══ THE RECORDS ══
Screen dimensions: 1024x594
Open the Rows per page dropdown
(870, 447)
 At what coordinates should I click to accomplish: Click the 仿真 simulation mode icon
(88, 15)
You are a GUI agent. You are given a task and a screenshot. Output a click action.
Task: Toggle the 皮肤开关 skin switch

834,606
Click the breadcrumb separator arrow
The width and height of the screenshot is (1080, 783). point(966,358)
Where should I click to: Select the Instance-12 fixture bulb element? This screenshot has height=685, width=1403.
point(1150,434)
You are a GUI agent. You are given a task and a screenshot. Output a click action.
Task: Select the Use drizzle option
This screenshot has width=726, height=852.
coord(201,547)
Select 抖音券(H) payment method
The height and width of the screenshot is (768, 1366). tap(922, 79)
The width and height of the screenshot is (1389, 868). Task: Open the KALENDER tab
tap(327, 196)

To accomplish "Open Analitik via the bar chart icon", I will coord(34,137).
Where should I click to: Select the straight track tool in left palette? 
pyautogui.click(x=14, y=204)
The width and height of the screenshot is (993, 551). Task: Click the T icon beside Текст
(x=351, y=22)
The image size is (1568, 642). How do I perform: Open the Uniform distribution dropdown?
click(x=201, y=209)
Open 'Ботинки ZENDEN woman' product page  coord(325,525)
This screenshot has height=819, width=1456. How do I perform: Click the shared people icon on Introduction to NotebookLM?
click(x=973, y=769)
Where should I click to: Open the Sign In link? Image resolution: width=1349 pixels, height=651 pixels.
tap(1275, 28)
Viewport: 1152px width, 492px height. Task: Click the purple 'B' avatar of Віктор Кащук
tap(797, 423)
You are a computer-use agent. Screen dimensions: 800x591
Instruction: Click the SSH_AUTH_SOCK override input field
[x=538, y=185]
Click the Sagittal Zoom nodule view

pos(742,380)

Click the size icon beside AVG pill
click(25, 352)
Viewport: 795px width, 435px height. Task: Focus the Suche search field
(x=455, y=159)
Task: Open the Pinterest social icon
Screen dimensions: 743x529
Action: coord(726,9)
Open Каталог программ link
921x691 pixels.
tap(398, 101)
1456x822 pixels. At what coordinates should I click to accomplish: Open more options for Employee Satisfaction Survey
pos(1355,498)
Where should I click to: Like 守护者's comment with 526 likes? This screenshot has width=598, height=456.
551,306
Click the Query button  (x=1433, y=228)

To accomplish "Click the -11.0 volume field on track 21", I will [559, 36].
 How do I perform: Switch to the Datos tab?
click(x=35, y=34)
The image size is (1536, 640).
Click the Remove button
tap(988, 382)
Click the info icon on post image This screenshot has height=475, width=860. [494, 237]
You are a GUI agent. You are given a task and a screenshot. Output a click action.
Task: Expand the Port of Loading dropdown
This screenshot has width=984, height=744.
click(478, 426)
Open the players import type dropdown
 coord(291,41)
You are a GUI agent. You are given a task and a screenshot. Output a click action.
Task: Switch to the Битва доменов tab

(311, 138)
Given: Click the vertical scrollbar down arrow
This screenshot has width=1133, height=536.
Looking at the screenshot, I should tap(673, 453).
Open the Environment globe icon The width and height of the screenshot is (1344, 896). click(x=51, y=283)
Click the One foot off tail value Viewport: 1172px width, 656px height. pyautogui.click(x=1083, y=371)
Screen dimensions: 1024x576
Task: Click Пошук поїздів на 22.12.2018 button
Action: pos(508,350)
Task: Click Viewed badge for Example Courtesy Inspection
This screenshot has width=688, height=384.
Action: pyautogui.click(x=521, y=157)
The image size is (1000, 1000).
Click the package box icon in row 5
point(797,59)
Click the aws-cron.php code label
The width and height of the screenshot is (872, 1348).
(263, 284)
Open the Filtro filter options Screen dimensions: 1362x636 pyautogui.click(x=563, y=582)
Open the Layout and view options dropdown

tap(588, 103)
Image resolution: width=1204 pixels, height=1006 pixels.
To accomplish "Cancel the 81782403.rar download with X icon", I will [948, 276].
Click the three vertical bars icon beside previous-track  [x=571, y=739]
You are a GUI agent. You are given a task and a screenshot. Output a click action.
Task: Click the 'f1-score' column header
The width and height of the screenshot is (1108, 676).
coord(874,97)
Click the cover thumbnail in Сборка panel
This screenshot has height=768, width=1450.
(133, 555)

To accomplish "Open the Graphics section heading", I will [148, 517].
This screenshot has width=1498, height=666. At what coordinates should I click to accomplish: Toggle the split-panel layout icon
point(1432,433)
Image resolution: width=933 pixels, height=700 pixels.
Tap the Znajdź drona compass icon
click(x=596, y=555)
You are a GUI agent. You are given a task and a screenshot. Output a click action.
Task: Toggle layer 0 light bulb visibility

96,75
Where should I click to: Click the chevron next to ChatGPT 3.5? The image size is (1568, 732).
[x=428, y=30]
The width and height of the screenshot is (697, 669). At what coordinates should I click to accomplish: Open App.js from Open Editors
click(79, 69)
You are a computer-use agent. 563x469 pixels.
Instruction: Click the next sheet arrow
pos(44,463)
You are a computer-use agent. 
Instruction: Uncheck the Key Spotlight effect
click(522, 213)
═══
WHAT THIS TASK INVOLVES ::
Nothing should be left out: return all of the records exactly.

RESPONSE AREA ::
Screen dimensions: 1024x594
Open the Rows per page dropdown
(870, 447)
 At what coordinates should I click to accomplish: Click the 仿真 simulation mode icon
(88, 15)
You are a GUI agent. You are given a task and a screenshot. Output a click action.
Task: Toggle the 皮肤开关 skin switch

834,606
Click the breadcrumb separator arrow
The width and height of the screenshot is (1080, 783). point(966,358)
Where should I click to: Select the Instance-12 fixture bulb element? This screenshot has height=685, width=1403.
point(1150,434)
You are a GUI agent. You are given a task and a screenshot. Output a click action.
Task: Select the Use drizzle option
This screenshot has width=726, height=852.
coord(201,547)
Select 抖音券(H) payment method
The height and width of the screenshot is (768, 1366). tap(922, 79)
The width and height of the screenshot is (1389, 868). Task: Open the KALENDER tab
tap(327, 196)

To accomplish "Open Analitik via the bar chart icon", I will coord(34,137).
Where should I click to: Select the straight track tool in left palette? 
pyautogui.click(x=14, y=204)
The width and height of the screenshot is (993, 551). Task: Click the T icon beside Текст
(x=351, y=22)
The image size is (1568, 642). How do I perform: Open the Uniform distribution dropdown?
click(x=201, y=209)
Open 'Ботинки ZENDEN woman' product page  coord(325,525)
This screenshot has height=819, width=1456. How do I perform: Click the shared people icon on Introduction to NotebookLM?
click(x=973, y=769)
Where should I click to: Open the Sign In link? Image resolution: width=1349 pixels, height=651 pixels.
tap(1275, 28)
Viewport: 1152px width, 492px height. Task: Click the purple 'B' avatar of Віктор Кащук
tap(797, 423)
You are a computer-use agent. Screen dimensions: 800x591
Instruction: Click the SSH_AUTH_SOCK override input field
[x=538, y=185]
Click the Sagittal Zoom nodule view

pos(742,380)

Click the size icon beside AVG pill
click(25, 352)
Viewport: 795px width, 435px height. Task: Focus the Suche search field
(x=455, y=159)
Task: Open the Pinterest social icon
Screen dimensions: 743x529
Action: coord(726,9)
Open Каталог программ link
921x691 pixels.
tap(398, 101)
1456x822 pixels. At what coordinates should I click to accomplish: Open more options for Employee Satisfaction Survey
pos(1355,498)
Where should I click to: Like 守护者's comment with 526 likes? This screenshot has width=598, height=456.
551,306
Click the Query button  (x=1433, y=228)

To accomplish "Click the -11.0 volume field on track 21", I will [559, 36].
 How do I perform: Switch to the Datos tab?
click(x=35, y=34)
The image size is (1536, 640).
Click the Remove button
tap(988, 382)
Click the info icon on post image This screenshot has height=475, width=860. [494, 237]
You are a GUI agent. You are given a task and a screenshot. Output a click action.
Task: Expand the Port of Loading dropdown
This screenshot has width=984, height=744.
click(478, 426)
Open the players import type dropdown
 coord(291,41)
You are a GUI agent. You are given a task and a screenshot. Output a click action.
Task: Switch to the Битва доменов tab

(311, 138)
Given: Click the vertical scrollbar down arrow
This screenshot has width=1133, height=536.
Looking at the screenshot, I should tap(673, 453).
Open the Environment globe icon The width and height of the screenshot is (1344, 896). click(x=51, y=283)
Click the One foot off tail value Viewport: 1172px width, 656px height. pyautogui.click(x=1083, y=371)
Screen dimensions: 1024x576
Task: Click Пошук поїздів на 22.12.2018 button
Action: pos(508,350)
Task: Click Viewed badge for Example Courtesy Inspection
This screenshot has width=688, height=384.
Action: pyautogui.click(x=521, y=157)
The image size is (1000, 1000).
Click the package box icon in row 5
point(797,59)
Click the aws-cron.php code label
The width and height of the screenshot is (872, 1348).
(263, 284)
Open the Filtro filter options Screen dimensions: 1362x636 pyautogui.click(x=563, y=582)
Open the Layout and view options dropdown

tap(588, 103)
Image resolution: width=1204 pixels, height=1006 pixels.
To accomplish "Cancel the 81782403.rar download with X icon", I will [948, 276].
Click the three vertical bars icon beside previous-track  [x=571, y=739]
You are a GUI agent. You are given a task and a screenshot. Output a click action.
Task: Click the 'f1-score' column header
The width and height of the screenshot is (1108, 676).
coord(874,97)
Click the cover thumbnail in Сборка panel
This screenshot has height=768, width=1450.
(133, 555)

To accomplish "Open the Graphics section heading", I will [148, 517].
This screenshot has width=1498, height=666. At what coordinates should I click to accomplish: Toggle the split-panel layout icon
point(1432,433)
Image resolution: width=933 pixels, height=700 pixels.
Tap the Znajdź drona compass icon
click(x=596, y=555)
You are a GUI agent. You are given a task and a screenshot. Output a click action.
Task: Toggle layer 0 light bulb visibility

96,75
Where should I click to: Click the chevron next to ChatGPT 3.5? The image size is (1568, 732).
[x=428, y=30]
The width and height of the screenshot is (697, 669). At what coordinates should I click to accomplish: Open App.js from Open Editors
click(79, 69)
You are a computer-use agent. 563x469 pixels.
Instruction: Click the next sheet arrow
pos(44,463)
You are a computer-use agent. 
Instruction: Uncheck the Key Spotlight effect
click(522, 213)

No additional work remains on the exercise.